Am 8. März beobachtete Proofpoint, wie die iranische Gruppe TA453 – auch bekannt als Charming Kitten, Mint Sandstorm und APT42 – einen Phishing-Versuch gegen einen US-Thinktank unternahm. Der E-Mail-Verlauf hatte tatsächlich schon vor dem Krieg begonnen, was unterstreicht, dass TA453 den Konflikt nicht als Störung, sondern als Gelegenheit zur Vertiefung laufender Geheimdienstoperationen betrachtet. Noch auffälliger ist jedoch das opportunistische Mitmachen von Akteuren, die keinen direkten Anteil am Iran-Konflikt haben.

Trittbrettfahrer

Seit Beginn des Krieges hat Proofpoint fünf weitere Kampagnen von Bedrohungsgruppen mit mutmaßlichen Verbindungen zu China, Pakistan, Weißrussland und der Hamas verfolgt – alle richteten sich gegen Regierungs- und diplomatische Organisationen im Nahen Osten und nutzten den Konflikt als aktuelles Lockmittel, um die Glaubwürdigkeit ihrer Phishing-E-Mails zu erhöhen.
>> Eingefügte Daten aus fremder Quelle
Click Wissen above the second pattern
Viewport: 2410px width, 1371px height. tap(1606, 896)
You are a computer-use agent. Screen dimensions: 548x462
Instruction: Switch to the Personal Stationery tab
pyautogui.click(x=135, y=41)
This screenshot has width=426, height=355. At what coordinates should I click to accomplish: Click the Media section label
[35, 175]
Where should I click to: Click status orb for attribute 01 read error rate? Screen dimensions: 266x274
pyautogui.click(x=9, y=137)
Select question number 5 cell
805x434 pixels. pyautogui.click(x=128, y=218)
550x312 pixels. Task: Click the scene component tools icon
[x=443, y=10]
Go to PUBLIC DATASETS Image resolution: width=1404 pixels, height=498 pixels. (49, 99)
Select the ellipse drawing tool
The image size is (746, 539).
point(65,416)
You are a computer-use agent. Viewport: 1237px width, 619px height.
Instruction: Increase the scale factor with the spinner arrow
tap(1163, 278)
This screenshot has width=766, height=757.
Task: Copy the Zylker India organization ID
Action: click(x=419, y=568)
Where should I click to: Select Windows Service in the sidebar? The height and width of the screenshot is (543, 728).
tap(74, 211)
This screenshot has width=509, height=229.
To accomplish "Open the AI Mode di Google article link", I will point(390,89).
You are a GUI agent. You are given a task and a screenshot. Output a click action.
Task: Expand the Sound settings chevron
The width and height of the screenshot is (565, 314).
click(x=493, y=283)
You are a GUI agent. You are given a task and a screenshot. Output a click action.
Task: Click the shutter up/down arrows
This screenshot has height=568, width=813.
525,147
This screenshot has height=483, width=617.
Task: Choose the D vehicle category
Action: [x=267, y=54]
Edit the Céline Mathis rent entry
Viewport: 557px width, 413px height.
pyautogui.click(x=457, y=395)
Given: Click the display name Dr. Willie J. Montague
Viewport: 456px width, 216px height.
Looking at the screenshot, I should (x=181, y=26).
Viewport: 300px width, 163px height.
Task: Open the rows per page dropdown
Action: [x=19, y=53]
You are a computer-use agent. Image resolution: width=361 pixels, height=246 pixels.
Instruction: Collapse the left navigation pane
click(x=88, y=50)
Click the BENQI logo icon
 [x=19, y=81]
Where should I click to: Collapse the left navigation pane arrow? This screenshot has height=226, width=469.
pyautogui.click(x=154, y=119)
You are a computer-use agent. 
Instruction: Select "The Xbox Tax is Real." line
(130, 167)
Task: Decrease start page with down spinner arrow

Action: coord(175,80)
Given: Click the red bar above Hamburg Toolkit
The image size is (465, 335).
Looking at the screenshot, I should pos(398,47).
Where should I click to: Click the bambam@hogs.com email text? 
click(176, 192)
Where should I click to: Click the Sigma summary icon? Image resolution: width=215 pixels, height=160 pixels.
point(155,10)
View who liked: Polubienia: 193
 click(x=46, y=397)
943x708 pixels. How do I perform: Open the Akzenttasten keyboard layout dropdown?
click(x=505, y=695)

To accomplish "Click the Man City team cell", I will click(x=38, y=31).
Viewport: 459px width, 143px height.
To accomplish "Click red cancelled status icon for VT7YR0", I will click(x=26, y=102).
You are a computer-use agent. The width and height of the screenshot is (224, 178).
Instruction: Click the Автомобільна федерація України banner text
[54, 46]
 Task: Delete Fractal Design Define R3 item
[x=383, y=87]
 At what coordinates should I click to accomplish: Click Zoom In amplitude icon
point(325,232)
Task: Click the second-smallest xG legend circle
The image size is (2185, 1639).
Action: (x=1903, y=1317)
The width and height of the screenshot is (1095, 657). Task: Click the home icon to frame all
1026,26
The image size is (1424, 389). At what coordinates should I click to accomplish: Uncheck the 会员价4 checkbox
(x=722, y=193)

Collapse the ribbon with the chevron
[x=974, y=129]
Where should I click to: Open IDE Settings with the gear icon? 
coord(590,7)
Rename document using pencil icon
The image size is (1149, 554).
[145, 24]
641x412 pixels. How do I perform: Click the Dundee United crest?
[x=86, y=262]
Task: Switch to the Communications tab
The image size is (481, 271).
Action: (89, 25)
Ein chinesischer Akteur verbreitet Cobalt Strike über gefälschte Fotos vom Tod Khameneis

Ab dem 1. März – einen Tag nach den Luftangriffen – begann ein mutmaßlich mit China verbundener Bedrohungsakteur, den Proofpoint als UNK_InnerAmbush bezeichnet, mit dem Versand von Phishing-E-Mails an Regierungs- und Diplomatieziele im Nahen Osten. Die Nachrichten wurden von einer offenbar kompromittierten kirgisischen E-Mail-Adresse versendet und lockten die Ziele mit angeblich sensiblen Bildern, die den Tod von Ayatollah Khamenei dokumentierten, oder angeblichen Beweisen dafür, dass Israel einen Angriff auf die Öl- und Gasinfrastruktur am Golf vorbereitete. Die Links führten zu einem passwortgeschützten Archiv, das auf Google Drive gehostet wurde. Darin starteten als JPEGs getarnte Microsoft-Shortcut-Dateien unbemerkt einen Loader, der ein legitimes Barrierefreiheits-Tool – die Hilfsbibliothek von NVDA – über DLL-Sideloading ausnutzte, um eine Cobalt Strike-Payload zu installieren, die mit einer Command-and-Control-Domain kommunizierte, die unter dem Namen eines unabhängigen Online-Shops registriert war.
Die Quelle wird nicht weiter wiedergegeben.